〈潜入ルポ〉院内消毒業者が見たコロナ病棟の非公開真実(1)重症者部屋に「N95」プレート

 日々報道で伝えられる「新型コロナ感染症」情報。本当の医療現場はどうなっているのか。多くの病床数を誇る、京都のある病院のコロナ病棟に潜入。そこで体験して感じたことを生々しくレポートする。

 始まりは5月下旬、消毒専門会社の求人募集でした。その1日2万円の報酬となるバイトに応募してみたところ─。仕事は9時から17時までの作業で、週3日。京都市内の病院で「コロナ専門病棟の消毒作業」ということでした。面接を受けると早々に採用でしたから、スタッフが足りていなかったのでしょう。

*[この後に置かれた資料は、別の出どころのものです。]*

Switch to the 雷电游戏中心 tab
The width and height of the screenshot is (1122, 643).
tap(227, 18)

 ここからは時間軸を追って、一般には非公開となる作業現場の真実を綴っていきたいと思います。

〈AM8時30分〉

 作業初日は採用から3日後、病院前に集合でした。共に働くのは、若手社員F氏とベテラン社員N氏。2人ともコロナ禍の医療施設やクラスターが発生した飲食店などを消毒して回っているとのことでした。

「緊張することはない。大したことないよ」

「うちの会社でも誰も感染していないから」

 などと、口々に訳ないことだとアピールします。

 感染症患者が隔離されている病棟入り口の大きなボタンを押すと、自動ドアが開き、そこをくぐれば、奥には2枚目の扉。片方が開いていると、もう一方は開かない仕組みになっています。2枚目の扉を開けて中に入り、左側にある更衣室で制服に着替える。研修医が身に着けるような、紺色の医療着です。

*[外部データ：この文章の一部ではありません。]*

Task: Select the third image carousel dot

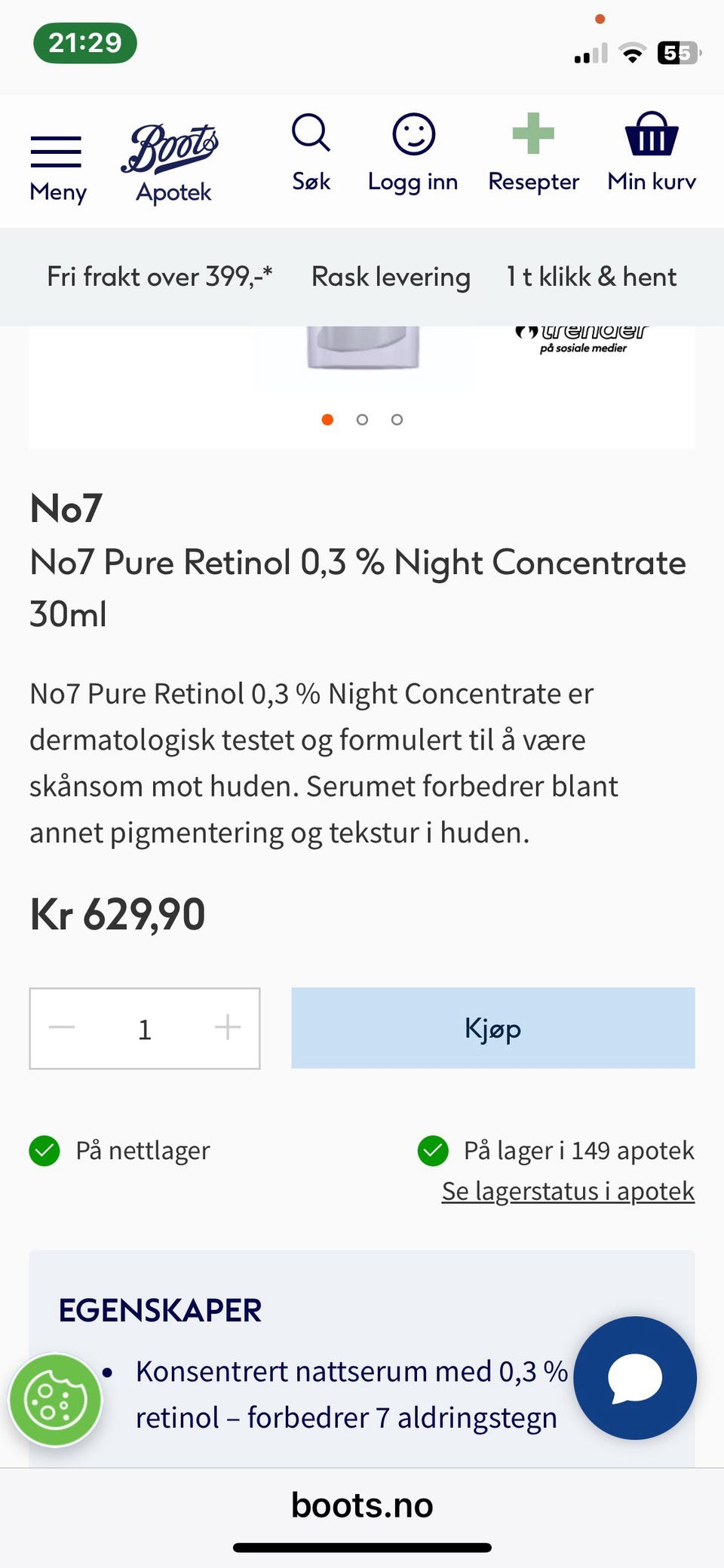Action: click(x=397, y=419)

 いよいよ、仕事がスタートします。これから入室する病棟はどんな状況になっているのか、正直、恐ろしくもありました。

〈AM9時〉

 まずはナースステーションのゴミ回収、トイレ清掃、床掃除などからです。

 ドアを開けると、日勤と夜勤の引き継ぎ時間でミーティング中。男女共に談笑しながら、看護師たちには笑顔があふれています。拍子抜けするほど緊張感がなく、休憩ルームでごく自然に朝食や昼食を摂っていました。私も何度か入院経験がありますが、一般病棟のナースステーションと何ら変わりません。

〈AM10時〉

「さあ、行きますか」

「病棟消毒デビューやね」

 そう言う先輩たちから、患者の部屋に入るための装備の説明がありました。

 入院患者の部屋には3種類あります。自覚症状がなく、強制的に入院させられている患者の部屋、その中でも入院期間の2週間目に迫った患者の部屋、そして病室の入り口に「N95」などと書かれたプレートが貼りつけてある重症者の部屋です。

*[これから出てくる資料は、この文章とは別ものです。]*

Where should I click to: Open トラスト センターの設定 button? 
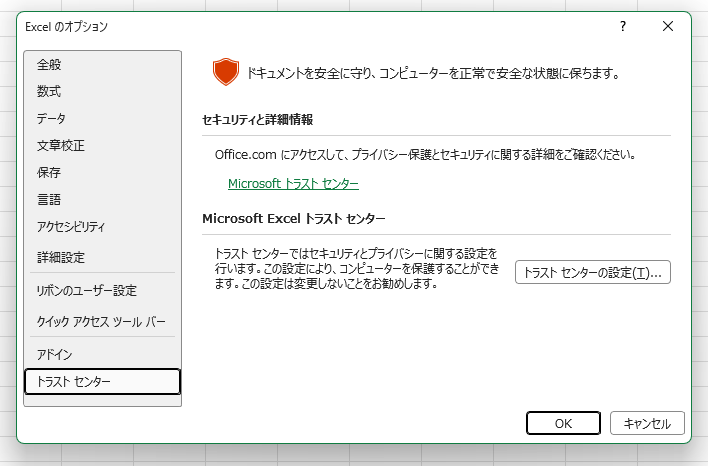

 どの部屋にも入室する際は、必ず雨合羽のようなビニール製の医療用装具を全身に被って後ろで止めます。そして食品加工工場からアスベスト処理、化学プラントまで幅広く使われているニトリル手袋3枚を装着。ドラッグストアで買えるような不織布マスクも必須で、さらに目を覆う透明のシールドまで着ける。軽症患者の部屋でも、この装備です。

 それが重症患者の部屋ともなれば、分厚い感染症医療関係者必須のN95マスクの上からさらにマスクを2枚重ね、ヘアキャップ、シールドを着ける。まるで未知のウイルスとの戦いを描いた映画「アウトブレイク」のような重装備で臨みます。空気感染の可能性も叫ばれ、「この程度の重装備が必要だ」と先輩たちは一様に口にするのです。

 入室時はためらわないことが鉄則。患者を不安にさせないためです。 しかし、暑い上にマスクで声は通りません。話しかけられても 仲間同士で何度も聞き返す。そんな異様な職場でしたが、病室はホテルのようにきれいでした。